Extended Data Figure 9
Extended Data Figure 9. Extended versions of models validated by SAXS and crystallography
DHRs were characterized as containing four repeats but the number of internal repeats can be increased without additional design steps. Extended models highlight the differences in twist and radius between the validated designs.
Figure 1
Figure 1. Schematic overview of the computational design method
The lengths of each helix and loop were systematically enumerated. For each choice of helix and loop lengths, individual repeat units (red boxes on right) were built up from fragments of proteins of known structure, and then propagated to generate extended repeating structures (gray) with right-handed or left-handed twist.
Figure 2
Figure 2. The helical repeat protein universe
a, the geometry of a repeat protein can be described by axial displacement (z), radius of the helix (r) and angular displacement or twist (ω) between repeat units. b, designed helical repeat (DHR) proteins (grey) cover radius and twist ranges not found in native repeat protein families (colors). Designs forming right-handed superhelices have positive ω values; left-handed, negative ω values.
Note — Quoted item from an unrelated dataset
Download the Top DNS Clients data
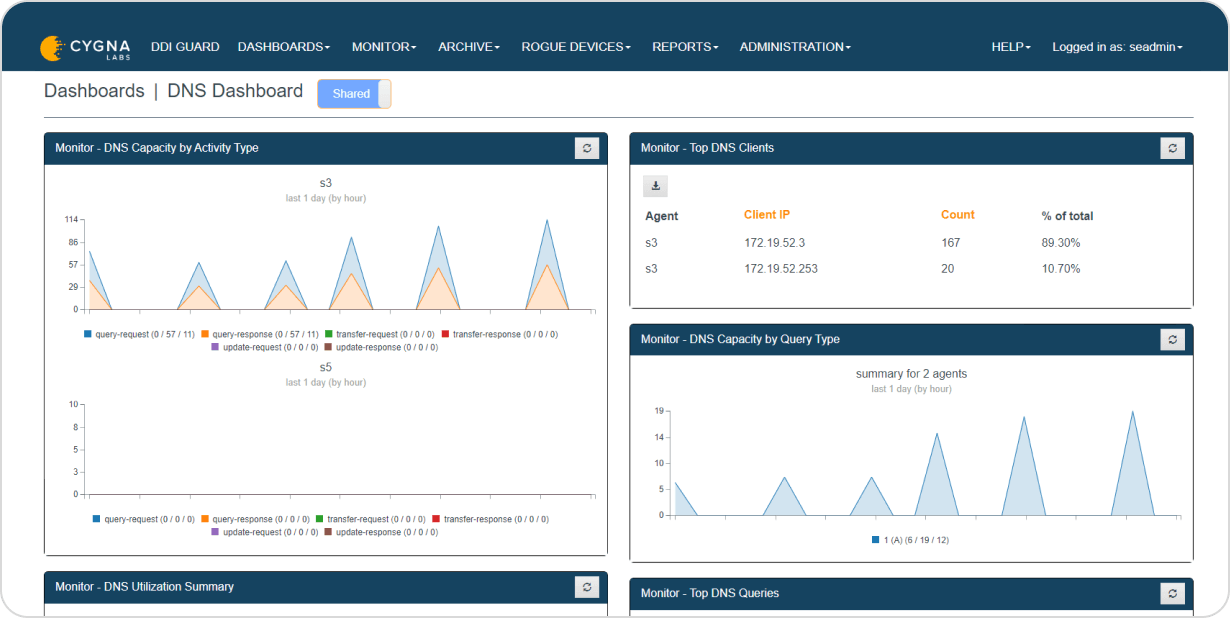This screenshot has height=618, width=1230. [x=655, y=186]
Native families abbreviations: ANK, ankyrin; ARM, armadillo; TPR, tetratricopeptide repeat; HAT, half TPR; PPR, pentatricopeptide repeat; HEAT, heat repeat; PUM, pumilio homology domain; mTERF, mitochondrial termination factor; TAL, transcription activator-like effector; OTHER, alpha helical repeat proteins not in the other families. Designs structurally validated by small angle x-ray scattering (SAXS) (black) or crystallography (black with red circle) are distributed throughout the space. On top, representative experimentally validated designs with a variety of shapes.
Figure 3
Figure 3. Characterization of designed repeat proteins
a, Design success rate. Values for subset with disulfide bonds are in parentheses. b, results on six representative designs. Top row: design models. Second row: computed energy landscapes. Energy is on y axis (REU, Rosetta energy unit) and RMSD from design model on x axis. All six landscapes are strongly funneled into the designed energy minimum. Third row: CD spectra collected at 25°C (red), 95°C (blue) and back to 25°C (black). The proteins do not denature within this temperature range (MRE, mean residue elipticity; deg•cm2•dmol−1•residue−1). Bottom row: SEC elution profile directly after affinity chromatography purification. The designs are mostly monodisperse. The maximum absorbance at 280 nm was normalized to 1.
Figure 4
Figure 4. Crystal structures of fifteen designs are in close agreement with the design models
Crystal structures are in yellow, and the design models in grey. Insets in circles show the overall shape of the repeat protein. The RMSD values across all backbone heavy atoms are: 1.50 Å (DHR4), 1.73 Å (DHR5), 1.30 Å (DHR7), 2.28 Å (DHR8), 1.79 Å (DHR10), 2.38 Å (DHR14), 1.21 Å (DHR18), 0.87 Å (DHR49), 1.33 Å (DHR53), 0.93 Å (DHR54), 1.54 Å (DHR64), 0.67 Å (DHR71), 1.73 Å (DHR76), 1.04 Å (DHR79), 0.65 Å (DHR81). Hydrophobic side chains in the crystal structures (in red) are largely captured by the designs (Extended Data Fig. 5).